■ Task objective:
Starting at the line that contains "The image size is (444, 323).", retype each line to the end of the listing below. Include both ends, but not the pictures.
--- --- ---
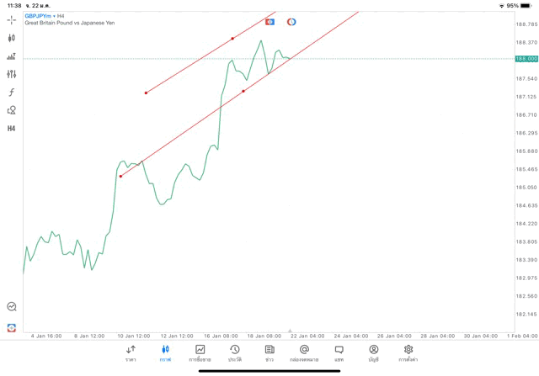Open the H4 timeframe selector
Screen dimensions: 539x376
tap(11, 129)
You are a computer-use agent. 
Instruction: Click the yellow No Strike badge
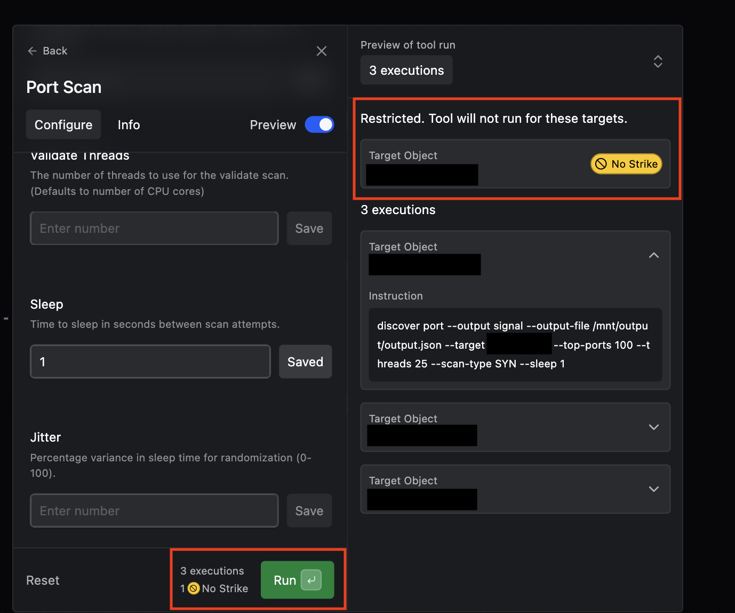click(x=626, y=164)
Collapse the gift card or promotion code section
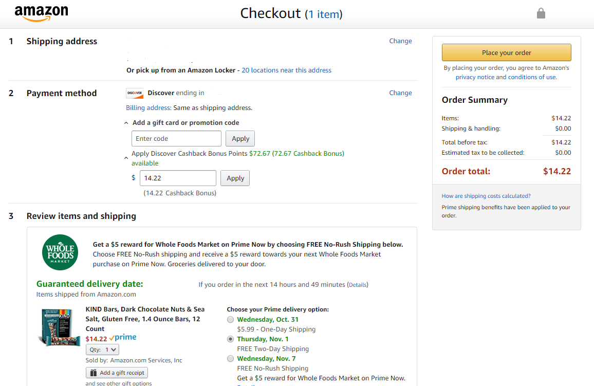The height and width of the screenshot is (386, 594). point(126,123)
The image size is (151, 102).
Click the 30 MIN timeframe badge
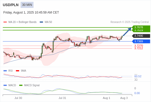pyautogui.click(x=27, y=5)
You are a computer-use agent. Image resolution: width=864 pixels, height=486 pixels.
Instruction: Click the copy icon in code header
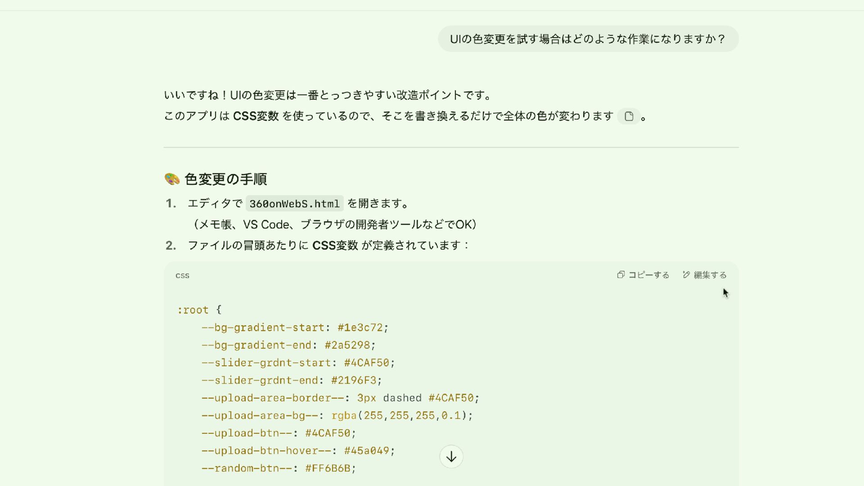[621, 275]
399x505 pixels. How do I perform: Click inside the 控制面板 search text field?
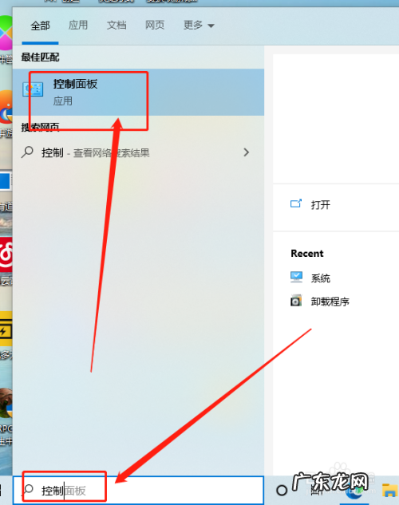click(x=139, y=490)
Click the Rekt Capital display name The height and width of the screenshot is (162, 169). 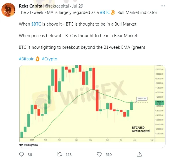click(x=31, y=6)
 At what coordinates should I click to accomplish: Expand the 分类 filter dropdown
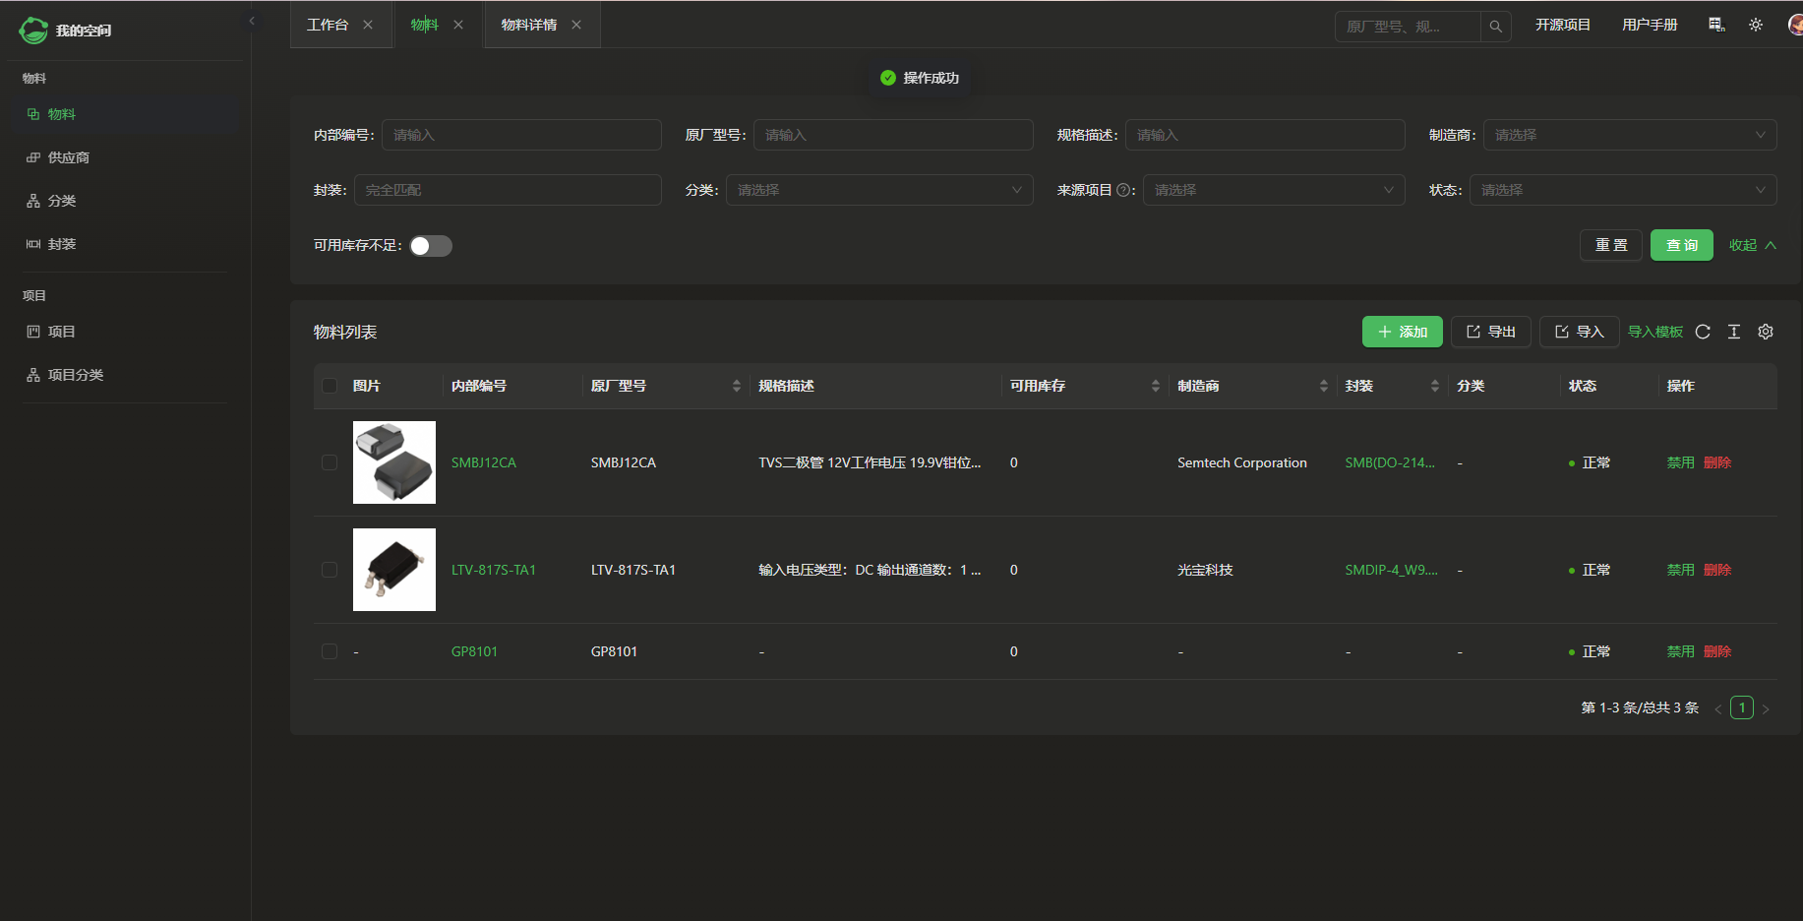pos(878,190)
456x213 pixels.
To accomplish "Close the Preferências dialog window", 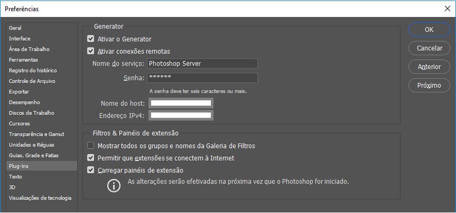I will point(447,9).
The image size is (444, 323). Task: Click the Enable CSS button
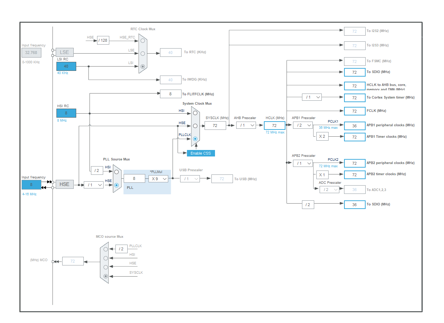pyautogui.click(x=200, y=153)
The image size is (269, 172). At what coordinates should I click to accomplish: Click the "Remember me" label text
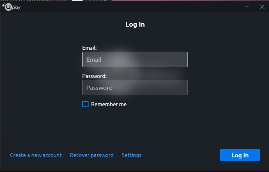[109, 104]
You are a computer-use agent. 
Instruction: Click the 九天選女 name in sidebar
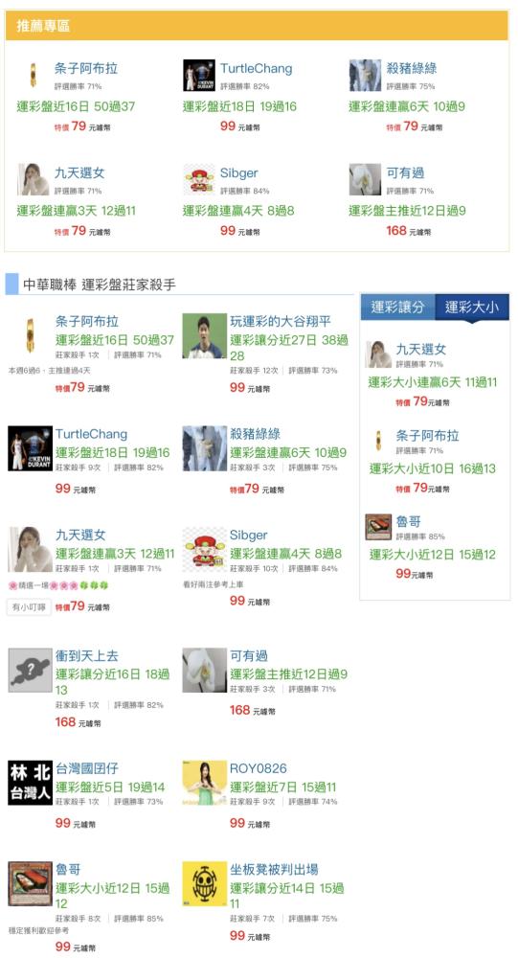click(421, 350)
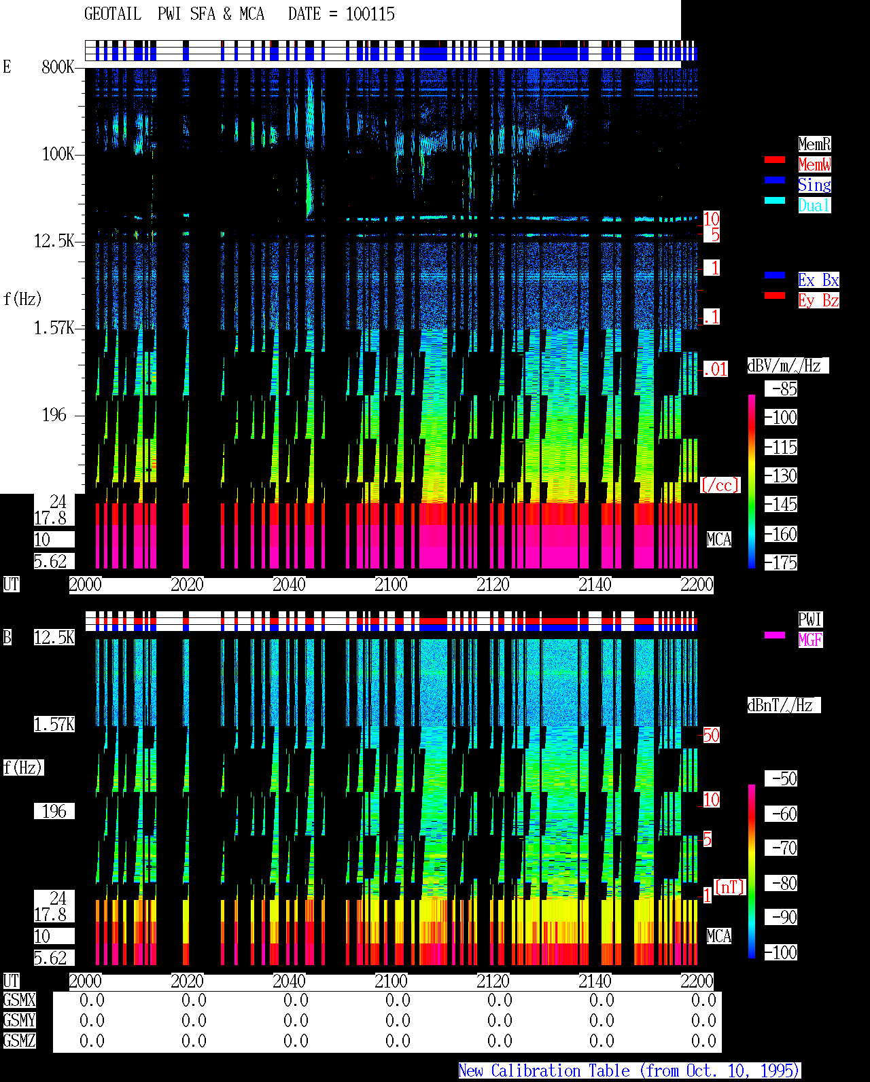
--- --- ---
■ Worked solution:
The image size is (444, 323). Task: Click the Enable CSS button
pyautogui.click(x=200, y=153)
The image size is (269, 172). At what coordinates should I click to accomplish: Click the "Remember me" label text
[109, 104]
You are a computer-use agent. 
Instruction: Click the 九天選女 name in sidebar
click(421, 350)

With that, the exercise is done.